Direito Global

“Baiano lerdo”

A 36ª Vara do Trabalho de Salvador condenou a Bematech S/A, empresa que fabrica equipamentos e softwares de gestão com sede em Curitiba (PR) e filial na capital baiana, a pagar R$ 300 mil por assédio moral, caracterizado na ação de gerentes que insultavam, constrangiam e humilhavam os demais funcionários, usando expressões como “baiano lerdo”. A sentença, expedida em ação movida pelo Ministério Público do Trabalho na Bahia (MPT-BA), também proibiu a empresa de permitir que se ofenda a honra, a moral ou a dignidade de seus empregados.

Na decisão, a juíza Lucyenne Amélia de Quadros Veiga reconheceu que as ofensas proferidas eram de responsabilidade da empresa, que não adotou qualquer medida para evitar a prática. As expressões usadas reiteradamente revelavam discriminação de origem, pois atingiam todo o povo da Bahia, buscando referir-se à suposta incompetência e ineficiência dos funcionários.

O valor a ser pago, fixado como compensação punitiva, para evitar a reincidência dessa prática, será revertido ao Fundo de Promoção do Trabalho Decente, à Associação de Pais e Amigos de Crianças e Adolescentes com Distúrbios de Comportamento e ao Lar Irmã Benedita Camurugi – R$ 100 mil para cada. A empresa não mais possui filial em Salvador, o que não tira dela a responsabilidade de pagar pelo dano moral causado.

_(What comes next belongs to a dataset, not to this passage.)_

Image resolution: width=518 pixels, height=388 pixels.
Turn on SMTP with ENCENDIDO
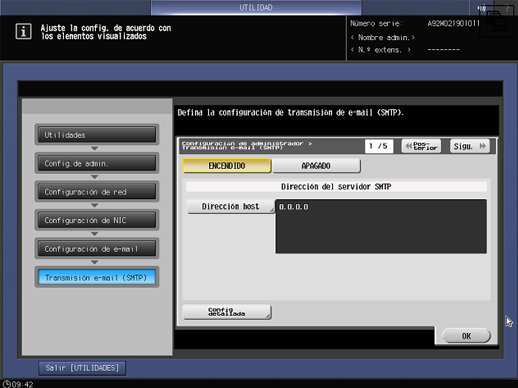[227, 166]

A sentença da juíza Lucyenne Veiga destaca que o estigma do baiano lerdo, preguiçoso e com aversão ao trabalho não possui qualquer dado de realidade. “Na verdade, segundo estudos antropológicos, o estigma de preguiçoso do baiano teve origem na elite branca que dominava o Brasil na época da escravidão dos negros e era usada para desdenhar desses escravos que laboravam até a exaustão”, pontuou. Ela levou em conta que o estereótipo atinge principalmente a classe trabalhadora, mas “o povo baiano, assim como os demais brasileiros, é um povo trabalhador, forte e resiliente, com grande capacidade de adaptação”.

A magistrada também ponderou que o Brasil vive um momento em que os cidadãos deveriam unir esforços em combate aos retrocessos sociais, em aceitação à diversidade do ser humano e do próprio país, cujas regiões “apresentam diferentes peculiaridades culturais, não se podendo afirmar de modo algum que uma região é melhor que outra”.

Para a juíza, o estereótipo “Dorival Caymmi” de que o baiano só quer festa, rede e água de coco não merece prosperar. “A arte e poesia de Caymmi, com liberdade criativa, não pode jamais servir para definir um grupo social”, completa. A decisão também aponta estudos, como o artigo “Uma Verdade sobre o Povo Baiano”, de Leandro Isola, e uma tese de doutorado da professora Elizete Zanlorenzi, da PUC de Campinas, que apontam o descompasso entre a realidade e a imagem que se tem do baiano. Em apertada síntese, demonstram que a “preguiça baiana” não passa de uma faceta do racismo.